__Given records__.
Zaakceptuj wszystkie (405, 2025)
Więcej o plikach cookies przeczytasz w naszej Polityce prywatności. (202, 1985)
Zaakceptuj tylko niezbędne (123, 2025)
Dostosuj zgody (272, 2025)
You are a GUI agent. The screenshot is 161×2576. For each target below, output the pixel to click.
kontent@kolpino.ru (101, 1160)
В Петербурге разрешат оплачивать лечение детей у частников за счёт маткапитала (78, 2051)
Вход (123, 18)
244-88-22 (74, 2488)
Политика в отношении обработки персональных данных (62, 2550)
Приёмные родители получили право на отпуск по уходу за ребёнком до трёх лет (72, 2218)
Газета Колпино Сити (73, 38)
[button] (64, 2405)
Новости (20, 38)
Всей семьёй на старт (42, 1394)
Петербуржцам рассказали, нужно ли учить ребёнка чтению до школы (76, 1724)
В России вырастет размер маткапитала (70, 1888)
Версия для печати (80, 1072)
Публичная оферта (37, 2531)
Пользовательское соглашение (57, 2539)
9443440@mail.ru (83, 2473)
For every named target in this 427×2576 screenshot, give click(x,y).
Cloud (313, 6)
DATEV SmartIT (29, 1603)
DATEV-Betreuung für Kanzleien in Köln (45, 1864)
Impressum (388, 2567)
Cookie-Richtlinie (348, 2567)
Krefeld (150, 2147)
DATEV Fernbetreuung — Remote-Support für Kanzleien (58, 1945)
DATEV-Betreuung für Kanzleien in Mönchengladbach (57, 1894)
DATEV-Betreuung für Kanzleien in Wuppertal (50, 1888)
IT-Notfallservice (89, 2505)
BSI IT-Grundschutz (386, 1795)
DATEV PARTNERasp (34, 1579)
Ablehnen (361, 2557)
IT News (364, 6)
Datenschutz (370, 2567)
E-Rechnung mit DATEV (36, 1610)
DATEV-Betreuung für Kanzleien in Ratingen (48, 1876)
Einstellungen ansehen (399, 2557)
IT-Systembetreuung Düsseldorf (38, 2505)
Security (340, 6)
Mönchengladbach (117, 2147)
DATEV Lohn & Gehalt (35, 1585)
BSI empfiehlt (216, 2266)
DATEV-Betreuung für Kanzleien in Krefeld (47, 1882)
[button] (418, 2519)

__Work to complete__. Write the whole listing out again. Keep every line exactly as it is.

__Solution to the problem__.
Zaakceptuj wszystkie (405, 2025)
Więcej o plikach cookies przeczytasz w naszej Polityce prywatności. (202, 1985)
Zaakceptuj tylko niezbędne (123, 2025)
Dostosuj zgody (272, 2025)
You are a GUI agent. The screenshot is 161×2576. For each target below, output the pixel to click.
kontent@kolpino.ru (101, 1160)
В Петербурге разрешат оплачивать лечение детей у частников за счёт маткапитала (78, 2051)
Вход (123, 18)
244-88-22 (74, 2488)
Политика в отношении обработки персональных данных (62, 2550)
Приёмные родители получили право на отпуск по уходу за ребёнком до трёх лет (72, 2218)
Газета Колпино Сити (73, 38)
[button] (64, 2405)
Новости (20, 38)
Всей семьёй на старт (42, 1394)
Петербуржцам рассказали, нужно ли учить ребёнка чтению до школы (76, 1724)
В России вырастет размер маткапитала (70, 1888)
Версия для печати (80, 1072)
Публичная оферта (37, 2531)
Пользовательское соглашение (57, 2539)
9443440@mail.ru (83, 2473)
For every named target in this 427×2576 screenshot, give click(x,y).
Cloud (313, 6)
DATEV SmartIT (29, 1603)
DATEV-Betreuung für Kanzleien in Köln (45, 1864)
Impressum (388, 2567)
Cookie-Richtlinie (348, 2567)
Krefeld (150, 2147)
DATEV Fernbetreuung — Remote-Support für Kanzleien (58, 1945)
DATEV-Betreuung für Kanzleien in Mönchengladbach (57, 1894)
DATEV-Betreuung für Kanzleien in Wuppertal (50, 1888)
IT-Notfallservice (89, 2505)
BSI IT-Grundschutz (386, 1795)
DATEV PARTNERasp (34, 1579)
Ablehnen (361, 2557)
IT News (364, 6)
Datenschutz (370, 2567)
E-Rechnung mit DATEV (36, 1610)
DATEV-Betreuung für Kanzleien in Ratingen (48, 1876)
Einstellungen ansehen (399, 2557)
IT-Systembetreuung Düsseldorf (38, 2505)
Security (340, 6)
Mönchengladbach (117, 2147)
DATEV Lohn & Gehalt (35, 1585)
BSI empfiehlt (216, 2266)
DATEV-Betreuung für Kanzleien in Krefeld (47, 1882)
[button] (418, 2519)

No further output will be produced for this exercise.